Dans ce monde en mouvement, de plus en plus de gens remplacent leur psychologue de chair et d’os par une intelligence artificielle utilisée à des fins thérapeutiques, et notamment le chatbot – un programme conversationnel – intitulé Psychologist, gratuit et accessible depuis le site character.ai

Sur ce site, on trouve des intelligences artificielles capables d’incarner n’importe qui, de Beyoncé à Harry Potter en passant par Elon Musk. Pourtant, parmi tous les choix possibles, le chatbot qui rencontre le plus de succès n’imite pas une personnalité mais un psychologue.

Son créateur, un étudiant néo-zélandais en psychologie, Sam Zaia, l’a entraîné sur ses cours pour façonner des réponses adaptées aux problèmes de santé mentale les plus courants, comme la dépression ou l’anxiété. Et depuis sa création qui remonte à l’été 2023, il cumule plus de 160 millions de conversations.

Une réponse à des délais interminables et à la cherté de la vie

De plus en plus de personnes ressentent le besoin de se tourner vers un psychologue, et comme les psychologues ne sont pas assez nombreux, les délais pour obtenir un rendez-vous s’allongent. En 2022, en France, 8,22 millions de rendez-vous ont été pris chez des psychologues via Doctolib, contre 6,02 millions en 2021. Soit une hausse de 11,3 %.

Le délai d’attente moyen pour un rendez-vous avec un psychologue sur cette même plateforme est de 9 jours. Un délai qui varie selon les régions, car des 8 jours d’attente en Île-de-France pour consulter un psy, on passe à 3 semaines dans le Grand Est, selon une enquête menée par Doctolib et la fondation FondaMental en 2023. Les intelligences artificielles thérapeutiques viennent donc combler ce manque.

C’est aussi une alternative pour celles et ceux qui n’ont pas les moyens de consulter, quand une séance chez un psy coûte en moyenne 64€ dans l’Hexagone et quand plus de 14,5 % de la population vit sous le seuil de pauvreté monétaire.

C’est enfin plus de confort, du fait de la facilité d’accès et de la disponibilités de ces psys virtuels. On peut échanger avec eux n’importe quand, et n’importe où.

Derrière un écran, les utilisateurs de ces IA se sentent aussi plus libres. Ils ont le sentiment de pouvoir pleinement se confier sans avoir le sentiment d’être jugés, alors que 9 personnes sur 10 affirment avoir déjà menti à leur praticien, selon une étude d’un chercheur de l’université Columbia.

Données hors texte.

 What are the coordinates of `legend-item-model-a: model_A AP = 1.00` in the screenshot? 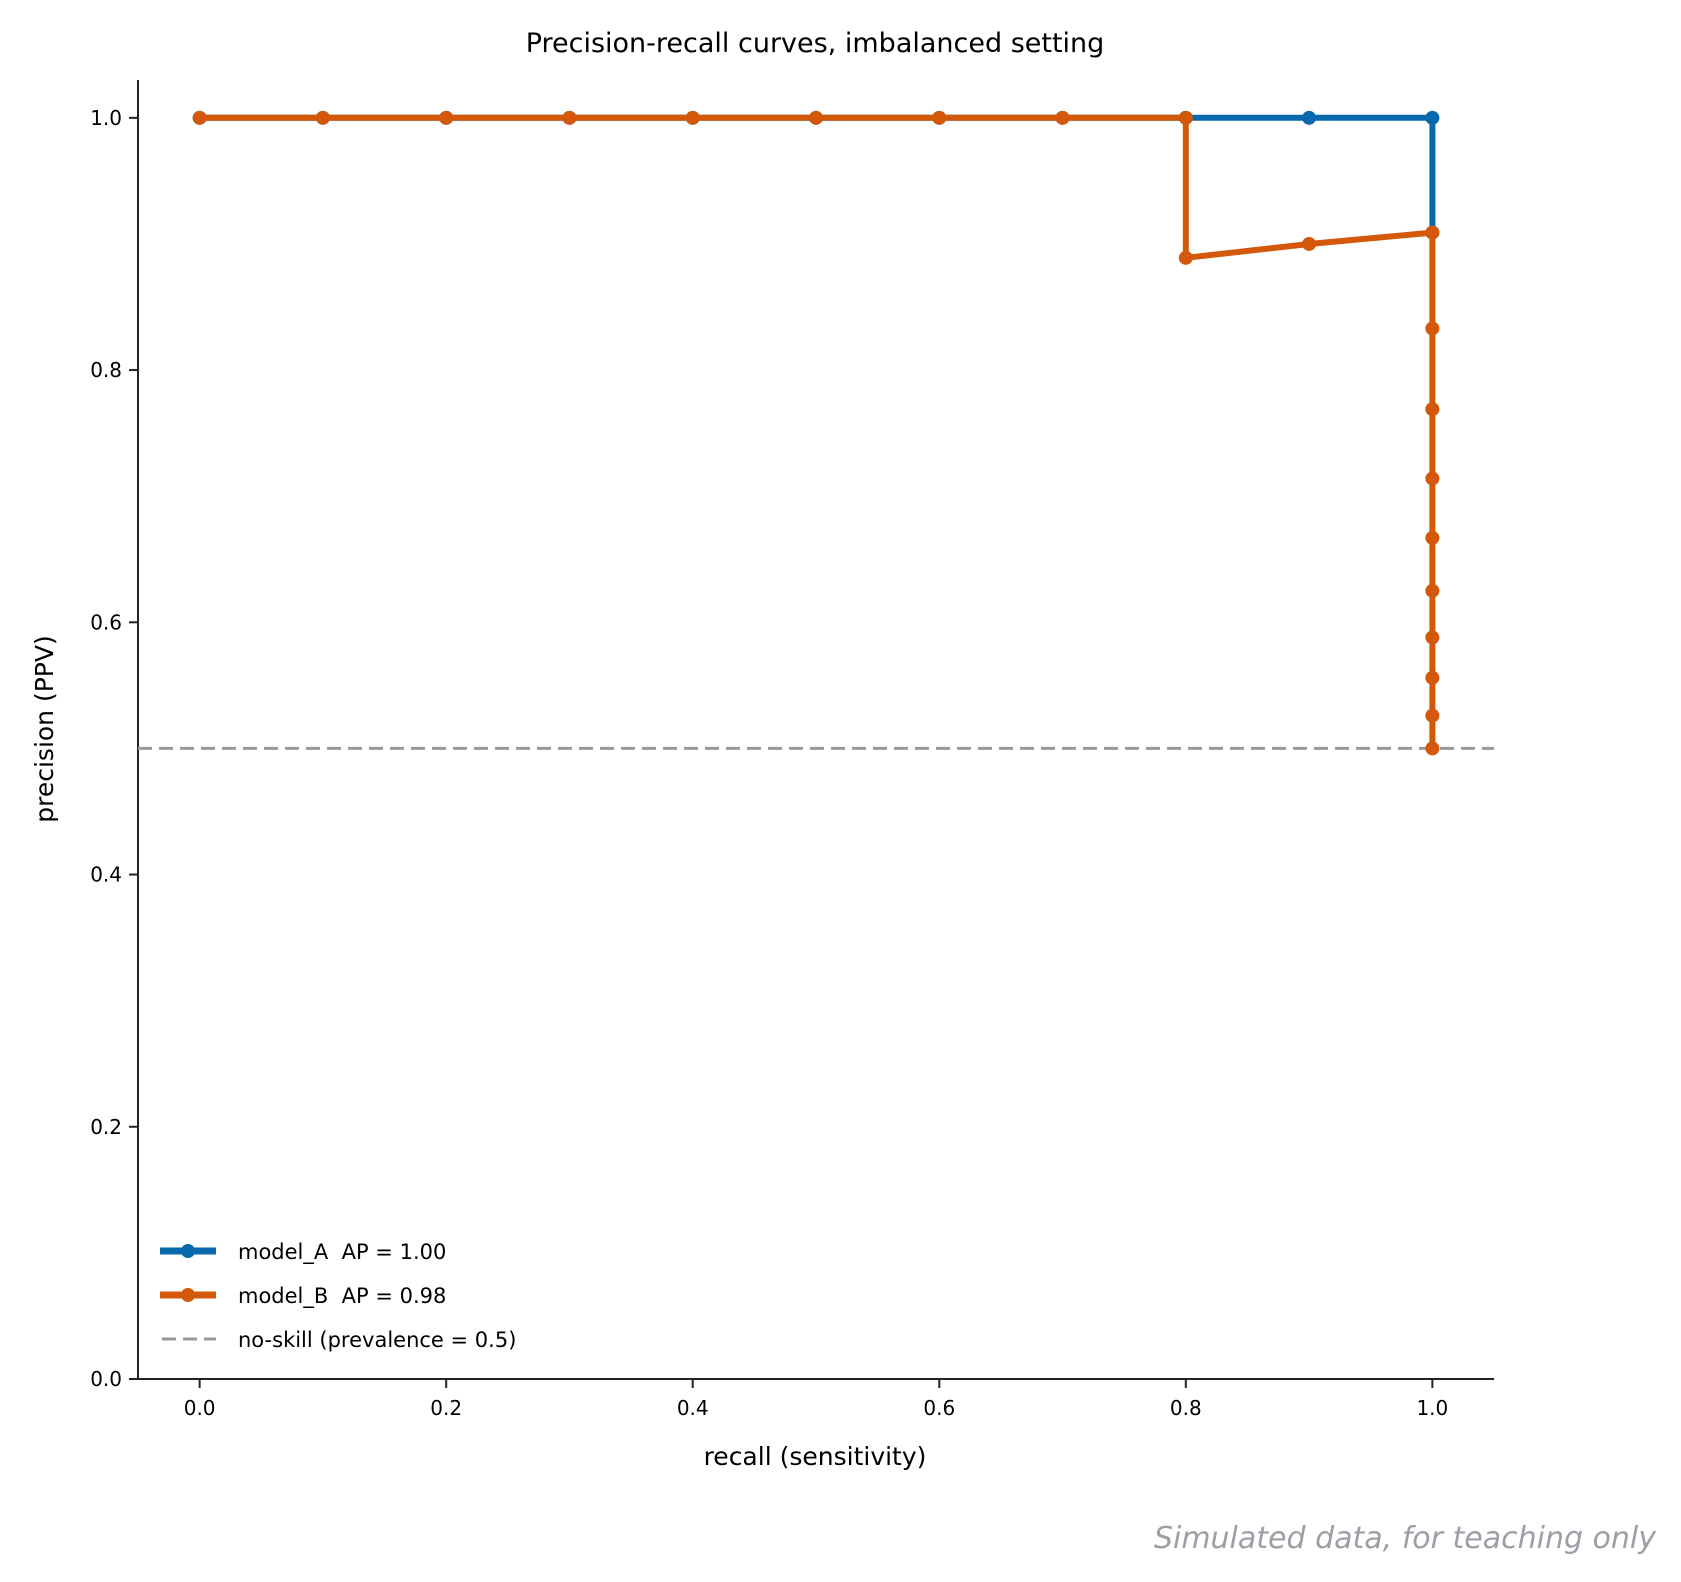 It's located at (303, 1252).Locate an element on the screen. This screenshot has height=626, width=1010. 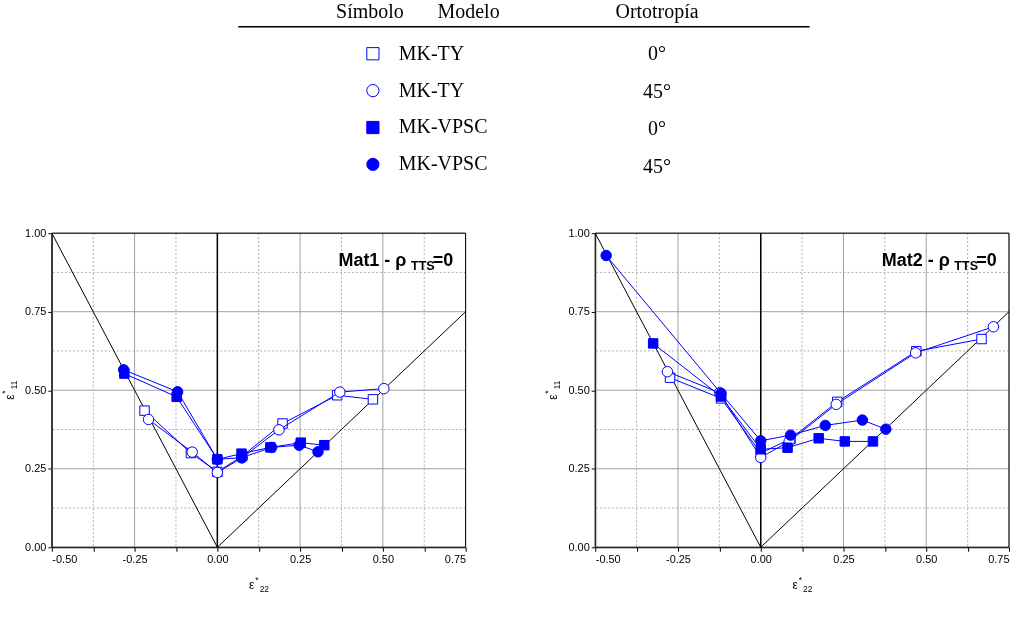
text: Modelo is located at coordinates (468, 11).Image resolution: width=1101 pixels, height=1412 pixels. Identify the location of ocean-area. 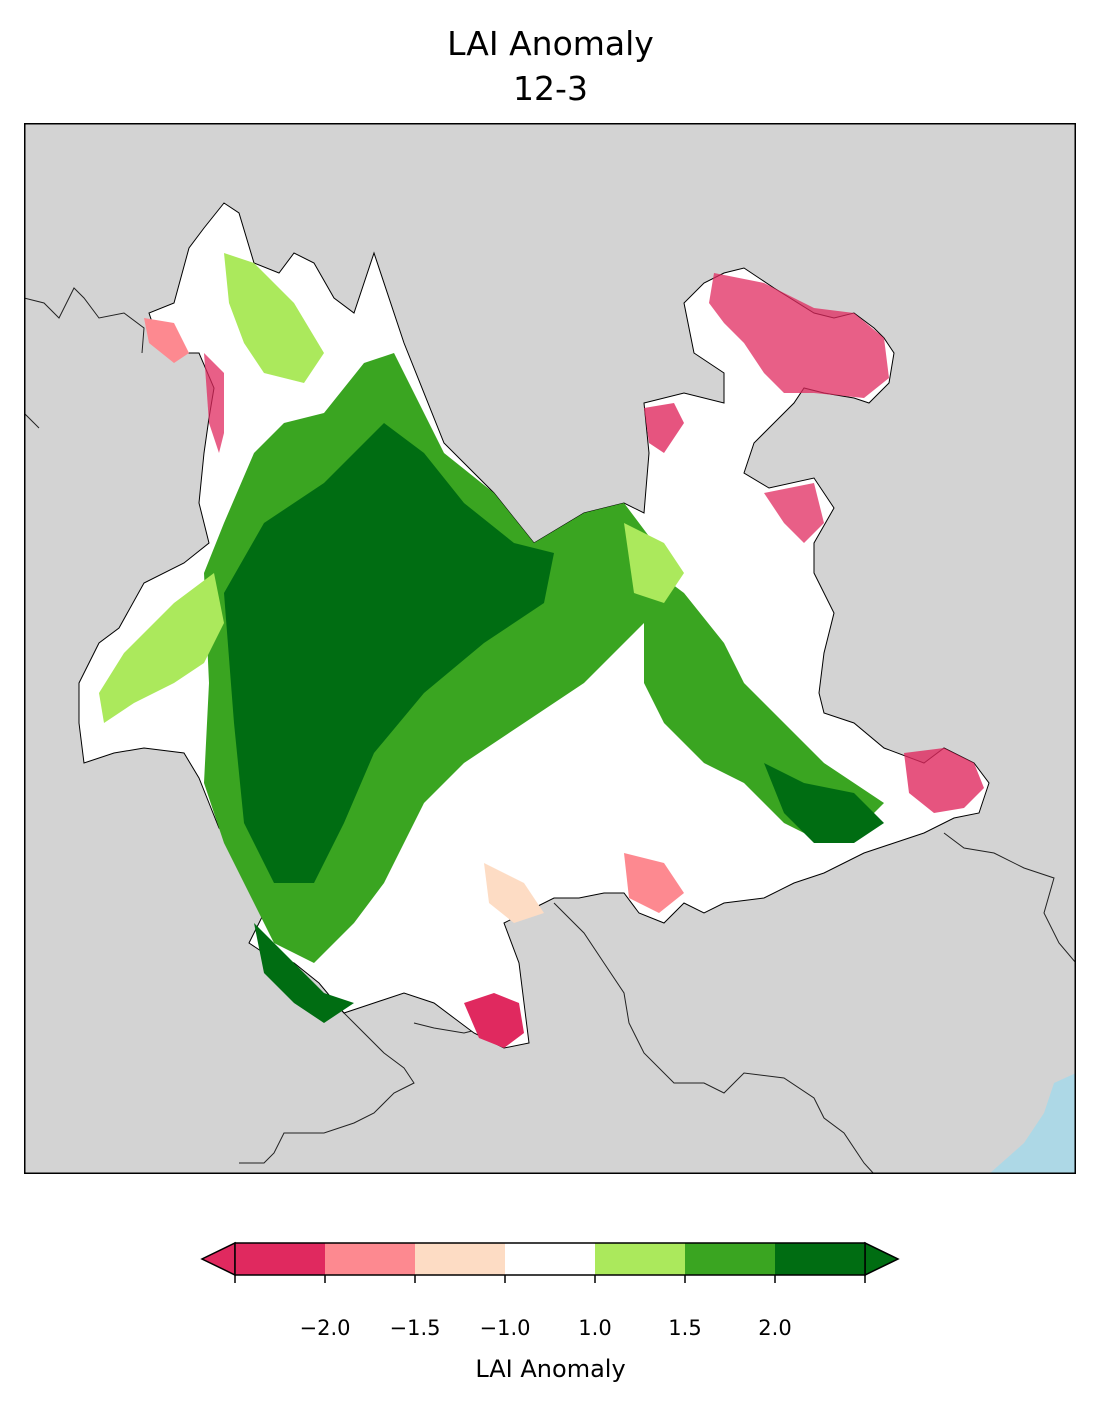
(1032, 1124).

L’intelligence artificielle thérapeutique pose des questions éthiques

Les confidences faites par les internautes à leur intelligence artificielle sont-elles protégées ? Selon une enquête menée par la Fondation Mozilla, 3 applications de santé mentale sur 5 ne parviennent pas à préserver la vie privée de leurs utilisateurs. 

Ces applications peuvent également dispenser des conseils inappropriés voire dangereux : en mars 2023, un chercheur belge d’une trentaine d’années victime d’éco-anxiété s’est donné la mort après six semaines d’échanges avec un chatbot nommé Eliza. Il a assimilé son comportement à celui d’un être humain. Cette dissonance cognitive a contribué à isoler le chercheur et à l’enfermer dans une bulle de réflexion toxique.

L’entreprise derrière ce chatbot, Chai Research, a depuis assuré travailler à l’amélioration de la sécurité de son application : aujourd’hui, quand un utilisateur évoque par exemple le sujet du suicide avec le chatbot, celui-ci refuse de développer une réponse.

Les psys, amenés à disparaître ?

Aucun risque, à en croire la psychologue Mari Lapi, qui a abordé le sujet sur Tiktok : l’intelligence artificielle n’a d’intérêt que lorsqu’elle est pensée dans une relation avec un thérapeute.

Ce qui est plus probable, c’est que les psys finissent eux-mêmes par à avoir recours à cette technologie pour alléger certaines de leurs tâches, ce qui devrait notamment leur permettre de prendre plus de patients.